We show in this study that the monolocus estimation of gene diversity has the potential to vary strongly with variations in F, but that the multilocus estimate is rather robust to deviations in Hardy–Weinberg equilibrium. The robustness of the estimate is due to a mechanistic effect of compensation between negative and positive biases of H estimates for different AFLP loci exhibiting contrasting frequencies of the null homozygote. Surprisingly, the robustness is maintained across a large spectrum of frequency profiles of Q. Existing population data for Q suggest that frequency profiles are in most cases U shaped (Miyashita et al, 1999; Borowsky, 2001). In our survey of 10 neotropical species, we found in addition J- and inverse J-shaped distribution profiles. The robustness of diversity estimation is strongest when frequencies profiles of Q are balanced (U-shaped frequency profiles) or in the case of an inverse J-shaped distribution.
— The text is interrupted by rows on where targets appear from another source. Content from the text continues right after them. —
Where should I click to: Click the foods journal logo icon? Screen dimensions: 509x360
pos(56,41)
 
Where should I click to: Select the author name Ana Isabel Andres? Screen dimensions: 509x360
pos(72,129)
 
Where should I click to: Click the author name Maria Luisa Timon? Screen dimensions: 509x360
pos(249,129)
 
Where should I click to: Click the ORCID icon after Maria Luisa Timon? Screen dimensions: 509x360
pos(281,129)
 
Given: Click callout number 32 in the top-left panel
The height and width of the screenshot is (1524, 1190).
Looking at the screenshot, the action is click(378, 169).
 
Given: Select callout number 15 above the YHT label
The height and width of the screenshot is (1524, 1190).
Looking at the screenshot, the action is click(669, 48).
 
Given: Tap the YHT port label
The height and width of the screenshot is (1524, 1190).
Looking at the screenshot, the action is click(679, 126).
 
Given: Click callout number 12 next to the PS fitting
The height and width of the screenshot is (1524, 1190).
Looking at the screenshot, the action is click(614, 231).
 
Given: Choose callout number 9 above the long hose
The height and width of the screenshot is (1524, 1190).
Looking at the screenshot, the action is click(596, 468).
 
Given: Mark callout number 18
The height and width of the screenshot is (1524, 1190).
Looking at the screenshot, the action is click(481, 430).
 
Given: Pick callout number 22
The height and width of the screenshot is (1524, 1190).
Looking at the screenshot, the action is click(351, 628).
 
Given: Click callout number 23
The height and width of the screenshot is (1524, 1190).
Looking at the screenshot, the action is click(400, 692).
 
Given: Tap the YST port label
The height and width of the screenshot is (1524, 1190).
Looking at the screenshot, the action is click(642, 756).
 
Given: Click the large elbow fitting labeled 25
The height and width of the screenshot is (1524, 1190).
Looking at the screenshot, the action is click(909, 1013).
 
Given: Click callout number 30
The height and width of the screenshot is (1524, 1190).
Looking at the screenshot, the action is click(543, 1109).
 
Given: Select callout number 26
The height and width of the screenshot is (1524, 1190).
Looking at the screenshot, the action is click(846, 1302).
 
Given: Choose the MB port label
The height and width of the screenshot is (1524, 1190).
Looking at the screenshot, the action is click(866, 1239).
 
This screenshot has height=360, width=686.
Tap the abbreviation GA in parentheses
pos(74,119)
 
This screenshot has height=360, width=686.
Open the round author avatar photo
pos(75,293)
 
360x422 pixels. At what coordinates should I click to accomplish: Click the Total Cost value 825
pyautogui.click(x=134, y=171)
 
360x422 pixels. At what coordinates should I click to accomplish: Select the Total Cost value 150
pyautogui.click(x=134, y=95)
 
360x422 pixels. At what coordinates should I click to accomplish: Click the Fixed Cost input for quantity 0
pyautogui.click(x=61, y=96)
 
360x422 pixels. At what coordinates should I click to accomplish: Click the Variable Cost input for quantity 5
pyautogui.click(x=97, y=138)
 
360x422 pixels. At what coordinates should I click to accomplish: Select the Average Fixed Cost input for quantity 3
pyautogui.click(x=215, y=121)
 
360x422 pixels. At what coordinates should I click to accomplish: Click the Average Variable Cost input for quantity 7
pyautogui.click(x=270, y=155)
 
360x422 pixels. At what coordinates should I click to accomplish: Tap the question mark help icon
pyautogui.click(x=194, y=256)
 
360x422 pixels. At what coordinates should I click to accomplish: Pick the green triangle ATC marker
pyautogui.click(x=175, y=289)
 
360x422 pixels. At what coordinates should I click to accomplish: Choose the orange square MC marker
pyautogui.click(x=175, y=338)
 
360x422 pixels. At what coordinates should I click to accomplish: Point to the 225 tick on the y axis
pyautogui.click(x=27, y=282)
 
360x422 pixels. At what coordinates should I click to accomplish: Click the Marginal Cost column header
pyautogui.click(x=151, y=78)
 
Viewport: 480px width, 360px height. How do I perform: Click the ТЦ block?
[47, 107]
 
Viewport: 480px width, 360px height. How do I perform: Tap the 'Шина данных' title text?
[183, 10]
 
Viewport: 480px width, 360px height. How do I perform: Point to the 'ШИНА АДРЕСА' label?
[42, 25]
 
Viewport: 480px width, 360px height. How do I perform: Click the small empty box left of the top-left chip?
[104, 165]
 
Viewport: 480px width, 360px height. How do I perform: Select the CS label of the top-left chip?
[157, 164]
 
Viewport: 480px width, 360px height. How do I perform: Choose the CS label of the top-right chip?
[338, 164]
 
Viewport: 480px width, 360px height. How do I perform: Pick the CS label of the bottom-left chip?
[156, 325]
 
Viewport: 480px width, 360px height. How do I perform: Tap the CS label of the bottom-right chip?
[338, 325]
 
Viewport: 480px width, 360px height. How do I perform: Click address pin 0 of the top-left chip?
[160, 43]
These results lead to important applied consequences for monitoring genetic diversity in species where little information is available on the genetic structure of natural populations. Surveys of genetic diversity in natural populations of tropical trees should therefore follow a stepwise procedure. First, the monitoring should be based on a large number of loci. The usefulness of AFLP for multilocus assessments of diversity lies in the fact that negative and positive biases of H at different loci average out. However, this mechanistic compensation is only effective when many markers are used. From previous simulations (Mariette et al, 2002a, 2002b) and experimental studies (Caron et al, 2004), a few hundred AFLP markers should ideally be recorded in order to cope with the intragenome heterogeneity of diversity. A similar trend was observed in our survey of 10 tropical species (Figure 5): when less than 250 fragments are recorded, the difference between HPH and HHW increases. When no information on the fixation index is available, we recommend estimating H by HPH and HHW. In all theoretical and experimental cases investigated in this study (Figures 3 and 5), these two estimates represent the extreme values of the range of variation of H, and in most cases, this range was extremely small. However, the procedure should be used more cautiously in the case of J- or inverse U-shaped frequency profiles of Q (Figure 3). When there is indirect information available on the mating system, and when the species is considered to be outcrossing or mixed mating, then HHW would be the diversity measure to choice. However, if there is evidence that the species is selfed, then estimation of H by HPH is recommended.